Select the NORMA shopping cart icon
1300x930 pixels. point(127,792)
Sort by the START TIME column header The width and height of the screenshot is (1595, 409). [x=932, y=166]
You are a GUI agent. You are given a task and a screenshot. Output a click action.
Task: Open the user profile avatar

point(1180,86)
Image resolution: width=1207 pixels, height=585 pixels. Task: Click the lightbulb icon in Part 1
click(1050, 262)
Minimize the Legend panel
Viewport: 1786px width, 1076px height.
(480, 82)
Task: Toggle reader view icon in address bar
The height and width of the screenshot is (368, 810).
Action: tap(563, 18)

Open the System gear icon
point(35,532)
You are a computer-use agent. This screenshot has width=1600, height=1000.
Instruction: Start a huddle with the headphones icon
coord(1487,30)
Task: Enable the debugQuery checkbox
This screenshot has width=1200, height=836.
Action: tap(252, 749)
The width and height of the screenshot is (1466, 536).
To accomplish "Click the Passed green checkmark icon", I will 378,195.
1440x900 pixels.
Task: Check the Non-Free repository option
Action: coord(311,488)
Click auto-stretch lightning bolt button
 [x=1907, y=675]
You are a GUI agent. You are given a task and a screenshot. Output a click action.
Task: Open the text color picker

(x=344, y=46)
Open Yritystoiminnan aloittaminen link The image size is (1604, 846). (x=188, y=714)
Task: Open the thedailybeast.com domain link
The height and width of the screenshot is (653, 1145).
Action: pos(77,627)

__________

● **EXERCISE TASK**
Write out every line of the material above, word for word and in the same order.

● **THE RESPONSE**
Select the NORMA shopping cart icon
1300x930 pixels. point(127,792)
Sort by the START TIME column header The width and height of the screenshot is (1595, 409). [x=932, y=166]
You are a GUI agent. You are given a task and a screenshot. Output a click action.
Task: Open the user profile avatar

point(1180,86)
Image resolution: width=1207 pixels, height=585 pixels. Task: Click the lightbulb icon in Part 1
click(1050, 262)
Minimize the Legend panel
Viewport: 1786px width, 1076px height.
(480, 82)
Task: Toggle reader view icon in address bar
The height and width of the screenshot is (368, 810).
Action: tap(563, 18)

Open the System gear icon
point(35,532)
You are a computer-use agent. This screenshot has width=1600, height=1000.
Instruction: Start a huddle with the headphones icon
coord(1487,30)
Task: Enable the debugQuery checkbox
This screenshot has width=1200, height=836.
Action: tap(252, 749)
The width and height of the screenshot is (1466, 536).
To accomplish "Click the Passed green checkmark icon", I will 378,195.
1440x900 pixels.
Task: Check the Non-Free repository option
Action: coord(311,488)
Click auto-stretch lightning bolt button
 [x=1907, y=675]
You are a GUI agent. You are given a task and a screenshot. Output a click action.
Task: Open the text color picker

(x=344, y=46)
Open Yritystoiminnan aloittaminen link The image size is (1604, 846). (x=188, y=714)
Task: Open the thedailybeast.com domain link
The height and width of the screenshot is (653, 1145).
Action: pos(77,627)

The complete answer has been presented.